How even more serious the 501Y.V2 threat from South Africa is is a question that has yet to be definitively resolved. John Bell, professor of medicine at the University of Oxford, told Times Radio (an affiliate of the London Times), that B117 and 501Y.V2 have different mutations; it is not a single mutation. “And the mutations associated with the South African form are really pretty substantial changes in the structure of the (peak virus) protein,” Bell said.

For its part, the World Health Organization (WHO) so far says that 501Y.V2 does not appear to be associated with any worse symptoms or outcomes, although the WHO continues to research the variant. According to the WHO, 501Y.V2 has been reported in four other countries.

British pundits like Bell and political administrators like Health Secretary Matt Hancock aren’t words: they say South Africa’s 501Y.V2 variant is much more problematic than the UK’s B117.

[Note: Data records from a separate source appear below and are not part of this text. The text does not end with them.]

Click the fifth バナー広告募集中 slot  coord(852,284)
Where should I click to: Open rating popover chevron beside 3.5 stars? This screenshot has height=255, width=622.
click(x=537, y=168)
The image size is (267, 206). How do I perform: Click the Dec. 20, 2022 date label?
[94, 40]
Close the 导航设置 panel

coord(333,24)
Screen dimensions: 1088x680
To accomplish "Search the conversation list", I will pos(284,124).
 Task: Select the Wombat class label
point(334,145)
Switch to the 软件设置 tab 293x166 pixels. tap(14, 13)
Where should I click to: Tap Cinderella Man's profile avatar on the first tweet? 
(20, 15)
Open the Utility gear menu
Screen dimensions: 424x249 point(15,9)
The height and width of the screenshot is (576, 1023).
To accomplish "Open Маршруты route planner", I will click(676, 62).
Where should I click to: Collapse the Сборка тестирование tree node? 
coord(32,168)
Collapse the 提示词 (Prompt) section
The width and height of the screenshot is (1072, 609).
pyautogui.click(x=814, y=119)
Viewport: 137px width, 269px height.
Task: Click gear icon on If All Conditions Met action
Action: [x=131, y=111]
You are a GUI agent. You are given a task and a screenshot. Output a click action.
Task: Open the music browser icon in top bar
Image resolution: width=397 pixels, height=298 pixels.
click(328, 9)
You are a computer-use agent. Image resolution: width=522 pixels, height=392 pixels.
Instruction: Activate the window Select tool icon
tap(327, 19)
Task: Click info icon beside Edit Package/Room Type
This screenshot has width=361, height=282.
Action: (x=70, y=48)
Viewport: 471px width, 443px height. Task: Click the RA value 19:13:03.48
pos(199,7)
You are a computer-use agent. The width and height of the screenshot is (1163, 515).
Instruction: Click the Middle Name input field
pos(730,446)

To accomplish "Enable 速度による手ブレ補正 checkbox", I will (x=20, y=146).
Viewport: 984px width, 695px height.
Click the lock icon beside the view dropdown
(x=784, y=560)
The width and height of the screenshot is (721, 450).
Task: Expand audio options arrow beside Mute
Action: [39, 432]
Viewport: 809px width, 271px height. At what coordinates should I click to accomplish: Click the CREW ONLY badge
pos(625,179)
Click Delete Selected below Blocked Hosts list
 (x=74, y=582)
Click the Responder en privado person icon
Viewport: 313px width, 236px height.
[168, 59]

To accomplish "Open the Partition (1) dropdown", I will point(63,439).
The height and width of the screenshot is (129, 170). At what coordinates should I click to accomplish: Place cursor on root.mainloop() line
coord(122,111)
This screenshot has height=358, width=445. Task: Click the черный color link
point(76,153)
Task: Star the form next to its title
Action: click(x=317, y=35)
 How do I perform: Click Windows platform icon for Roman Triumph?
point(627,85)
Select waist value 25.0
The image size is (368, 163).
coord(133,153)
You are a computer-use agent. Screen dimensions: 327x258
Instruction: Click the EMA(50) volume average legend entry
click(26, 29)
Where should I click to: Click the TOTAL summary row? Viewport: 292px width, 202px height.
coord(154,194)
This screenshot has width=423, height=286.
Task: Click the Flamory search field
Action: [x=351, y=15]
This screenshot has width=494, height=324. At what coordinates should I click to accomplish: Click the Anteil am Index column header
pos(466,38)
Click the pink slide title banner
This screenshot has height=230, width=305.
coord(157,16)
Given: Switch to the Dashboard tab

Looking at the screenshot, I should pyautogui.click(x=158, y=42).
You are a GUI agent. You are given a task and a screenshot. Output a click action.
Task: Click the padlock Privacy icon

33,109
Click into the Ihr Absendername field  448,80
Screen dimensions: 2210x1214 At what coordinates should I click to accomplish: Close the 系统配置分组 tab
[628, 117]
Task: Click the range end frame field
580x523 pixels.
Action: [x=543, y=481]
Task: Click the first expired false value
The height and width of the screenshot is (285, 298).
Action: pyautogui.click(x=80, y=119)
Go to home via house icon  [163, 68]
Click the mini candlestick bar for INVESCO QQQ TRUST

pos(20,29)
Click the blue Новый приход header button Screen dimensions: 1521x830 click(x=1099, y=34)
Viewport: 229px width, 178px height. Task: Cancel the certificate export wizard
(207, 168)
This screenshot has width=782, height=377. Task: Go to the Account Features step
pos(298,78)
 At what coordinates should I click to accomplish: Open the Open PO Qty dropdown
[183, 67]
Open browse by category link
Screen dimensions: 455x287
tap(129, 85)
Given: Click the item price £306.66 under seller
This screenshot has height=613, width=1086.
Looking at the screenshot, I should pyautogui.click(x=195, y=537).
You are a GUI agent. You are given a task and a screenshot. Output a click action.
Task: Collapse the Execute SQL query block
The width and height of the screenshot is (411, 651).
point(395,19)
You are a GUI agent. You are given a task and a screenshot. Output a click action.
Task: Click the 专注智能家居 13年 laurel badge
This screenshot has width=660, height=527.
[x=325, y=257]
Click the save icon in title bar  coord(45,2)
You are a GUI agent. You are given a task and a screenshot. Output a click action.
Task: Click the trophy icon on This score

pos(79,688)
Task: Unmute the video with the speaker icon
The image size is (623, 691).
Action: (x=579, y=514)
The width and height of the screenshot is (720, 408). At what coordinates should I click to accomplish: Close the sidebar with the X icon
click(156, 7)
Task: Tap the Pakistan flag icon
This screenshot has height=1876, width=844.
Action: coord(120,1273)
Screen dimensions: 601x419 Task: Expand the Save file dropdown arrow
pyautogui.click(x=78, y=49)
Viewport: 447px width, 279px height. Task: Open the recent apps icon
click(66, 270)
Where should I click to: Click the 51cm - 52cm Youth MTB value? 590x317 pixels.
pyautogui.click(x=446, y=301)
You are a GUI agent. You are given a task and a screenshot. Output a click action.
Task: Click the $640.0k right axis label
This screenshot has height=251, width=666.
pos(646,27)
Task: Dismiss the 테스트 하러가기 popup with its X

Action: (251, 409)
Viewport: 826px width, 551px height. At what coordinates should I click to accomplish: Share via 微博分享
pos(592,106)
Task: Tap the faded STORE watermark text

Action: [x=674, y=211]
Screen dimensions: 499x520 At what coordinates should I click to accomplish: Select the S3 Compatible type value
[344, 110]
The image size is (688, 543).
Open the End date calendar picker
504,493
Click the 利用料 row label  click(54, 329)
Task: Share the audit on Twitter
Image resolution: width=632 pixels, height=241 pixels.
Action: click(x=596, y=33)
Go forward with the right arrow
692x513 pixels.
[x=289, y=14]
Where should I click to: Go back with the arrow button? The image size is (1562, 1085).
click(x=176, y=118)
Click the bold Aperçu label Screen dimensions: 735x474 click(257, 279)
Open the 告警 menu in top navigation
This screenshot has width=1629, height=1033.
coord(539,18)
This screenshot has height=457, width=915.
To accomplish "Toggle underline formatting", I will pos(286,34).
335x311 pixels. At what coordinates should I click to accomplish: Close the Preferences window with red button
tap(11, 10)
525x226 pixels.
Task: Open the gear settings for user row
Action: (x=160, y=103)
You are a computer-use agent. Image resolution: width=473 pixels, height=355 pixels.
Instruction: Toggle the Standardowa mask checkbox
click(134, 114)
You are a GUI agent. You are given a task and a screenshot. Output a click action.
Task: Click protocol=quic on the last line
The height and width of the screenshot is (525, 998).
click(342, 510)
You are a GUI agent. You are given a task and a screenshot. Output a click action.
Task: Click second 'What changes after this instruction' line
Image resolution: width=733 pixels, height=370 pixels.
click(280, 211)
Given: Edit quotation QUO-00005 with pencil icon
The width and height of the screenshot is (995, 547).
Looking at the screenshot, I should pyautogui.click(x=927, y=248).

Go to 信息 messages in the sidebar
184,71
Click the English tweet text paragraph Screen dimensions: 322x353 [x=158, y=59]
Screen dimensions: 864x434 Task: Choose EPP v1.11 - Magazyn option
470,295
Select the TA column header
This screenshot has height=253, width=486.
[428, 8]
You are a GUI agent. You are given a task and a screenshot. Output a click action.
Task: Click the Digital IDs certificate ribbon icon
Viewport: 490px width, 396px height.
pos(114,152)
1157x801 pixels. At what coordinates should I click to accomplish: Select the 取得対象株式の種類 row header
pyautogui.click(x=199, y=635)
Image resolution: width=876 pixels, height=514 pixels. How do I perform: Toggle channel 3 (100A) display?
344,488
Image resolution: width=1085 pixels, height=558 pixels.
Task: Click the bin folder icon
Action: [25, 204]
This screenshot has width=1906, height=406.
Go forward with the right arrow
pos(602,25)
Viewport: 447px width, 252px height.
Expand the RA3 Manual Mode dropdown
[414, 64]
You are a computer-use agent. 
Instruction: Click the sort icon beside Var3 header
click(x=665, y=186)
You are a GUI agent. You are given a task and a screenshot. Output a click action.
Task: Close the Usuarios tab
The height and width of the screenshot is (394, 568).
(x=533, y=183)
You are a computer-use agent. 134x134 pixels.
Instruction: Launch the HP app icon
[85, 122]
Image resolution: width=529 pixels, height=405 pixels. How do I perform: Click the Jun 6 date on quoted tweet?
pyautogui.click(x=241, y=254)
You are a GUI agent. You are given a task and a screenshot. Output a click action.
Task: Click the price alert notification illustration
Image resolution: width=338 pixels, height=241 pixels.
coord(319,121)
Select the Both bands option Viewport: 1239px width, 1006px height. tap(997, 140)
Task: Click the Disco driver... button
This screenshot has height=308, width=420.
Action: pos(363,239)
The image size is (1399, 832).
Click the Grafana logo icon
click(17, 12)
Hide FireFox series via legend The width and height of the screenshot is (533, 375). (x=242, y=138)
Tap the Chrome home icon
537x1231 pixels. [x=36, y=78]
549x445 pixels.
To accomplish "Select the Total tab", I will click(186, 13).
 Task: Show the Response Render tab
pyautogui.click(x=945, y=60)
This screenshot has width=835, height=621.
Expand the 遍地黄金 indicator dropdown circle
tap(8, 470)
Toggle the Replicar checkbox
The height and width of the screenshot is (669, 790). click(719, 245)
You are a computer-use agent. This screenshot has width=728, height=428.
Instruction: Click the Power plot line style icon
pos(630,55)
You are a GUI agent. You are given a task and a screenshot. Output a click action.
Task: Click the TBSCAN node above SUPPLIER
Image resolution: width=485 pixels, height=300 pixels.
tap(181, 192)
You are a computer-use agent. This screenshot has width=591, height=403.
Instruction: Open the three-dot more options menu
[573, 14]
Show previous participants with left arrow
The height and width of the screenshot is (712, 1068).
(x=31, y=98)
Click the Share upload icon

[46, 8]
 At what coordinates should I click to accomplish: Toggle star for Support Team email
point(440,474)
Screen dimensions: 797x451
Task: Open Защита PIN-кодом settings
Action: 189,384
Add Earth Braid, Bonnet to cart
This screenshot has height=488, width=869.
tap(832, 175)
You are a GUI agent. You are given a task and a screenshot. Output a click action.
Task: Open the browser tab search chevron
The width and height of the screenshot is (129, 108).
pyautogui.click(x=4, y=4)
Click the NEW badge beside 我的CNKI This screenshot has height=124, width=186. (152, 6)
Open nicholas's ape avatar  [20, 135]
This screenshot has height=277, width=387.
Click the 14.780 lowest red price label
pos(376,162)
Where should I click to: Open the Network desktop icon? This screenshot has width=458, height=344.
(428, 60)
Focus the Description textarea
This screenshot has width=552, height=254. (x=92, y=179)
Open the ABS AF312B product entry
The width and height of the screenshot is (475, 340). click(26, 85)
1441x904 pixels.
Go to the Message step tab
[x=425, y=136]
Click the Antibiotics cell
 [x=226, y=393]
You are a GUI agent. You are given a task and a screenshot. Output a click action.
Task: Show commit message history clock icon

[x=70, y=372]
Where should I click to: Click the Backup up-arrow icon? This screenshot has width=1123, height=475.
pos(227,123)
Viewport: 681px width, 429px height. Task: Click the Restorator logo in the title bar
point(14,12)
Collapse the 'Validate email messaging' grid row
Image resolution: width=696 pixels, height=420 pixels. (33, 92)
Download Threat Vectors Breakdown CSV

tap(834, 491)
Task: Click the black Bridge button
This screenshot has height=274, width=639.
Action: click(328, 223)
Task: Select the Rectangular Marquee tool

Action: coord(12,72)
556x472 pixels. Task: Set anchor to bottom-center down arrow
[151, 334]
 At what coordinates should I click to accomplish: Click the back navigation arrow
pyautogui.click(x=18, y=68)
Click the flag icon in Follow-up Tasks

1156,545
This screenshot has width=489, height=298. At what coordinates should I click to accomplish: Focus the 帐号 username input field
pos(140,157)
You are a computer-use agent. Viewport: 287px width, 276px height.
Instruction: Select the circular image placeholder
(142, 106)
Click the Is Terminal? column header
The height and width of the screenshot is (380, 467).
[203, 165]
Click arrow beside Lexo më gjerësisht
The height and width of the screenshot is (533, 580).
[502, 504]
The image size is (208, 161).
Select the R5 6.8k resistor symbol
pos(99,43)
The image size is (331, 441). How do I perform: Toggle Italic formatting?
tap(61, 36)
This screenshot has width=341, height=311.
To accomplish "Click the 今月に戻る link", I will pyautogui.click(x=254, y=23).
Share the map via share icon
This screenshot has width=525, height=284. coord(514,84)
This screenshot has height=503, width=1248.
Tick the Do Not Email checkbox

“I am extremely worried about the South African variant, and that is why we have taken the steps we have taken to restrict all flights from South Africa,” Hancock told the BBC’s Today program. “It’s a very, very important problem … and it’s even more of a problem than the new British variant.”

These variants of COVID-19 come at a time when stressed health systems are doing all they can to deal with traditional SARS-CoV-2. In the United States yesterday, 125,544 people were hospitalized with the disease, according to the COVID Tracking Project. It’s a new one-day record. The number of COVID-related hospitalizations has been over 100,000 per day for a month.

Meanwhile, Johns Hopkins University reports that yesterday there were 210,479 new cases of COVID-19. In addition, 1,394 people died yesterday from the disease.

In the United States, there have so far been around 20.7 million confirmed cases of COVID-19 in the pandemic. About 352,000 people have died from the disease in the United States.

Worldwide, there have been more than 85 million confirmed cases of COVID-19; while more than 1.8 million people have died from the disease.

Much hope has been placed in COVID-19 vaccines, but their rollout has not gone as planned. Health officials wanted at least 20 million people to be vaccinated at this point. But according to the United States Centers for Disease Control and Prevention (CDC), there have only been about 4.2 million vaccinations.

The CDC says more than 13.7 million doses of the vaccine have been distributed nationwide. That’s about 7 million less than the number of COVID vaccine doses Operation Warp Speed ​​wanted to deliver at this point.

So what’s slowing things down? Well the New York Times this morning reports three obstacles. As noted, the current COVID outbreak is increasing the burden on an already overburdened healthcare system. Additionally, many states that have the vaccines plan to get them to long-term care facilities first, which also delays distribution, depending on the times. But as Scott Gottlieb, MD, the former head of the Food and Drug Administration put it in an op-ed he wrote in the the Wall Street newspaper over the weekend: “A vaccine that sits on a shelf for weeks, waiting for its perfect recipient, does not help quell the pandemic.”

Finally, the New York Times According to reports, the holidays meant fewer staff in hospitals and other health facilities to receive and distribute vaccines.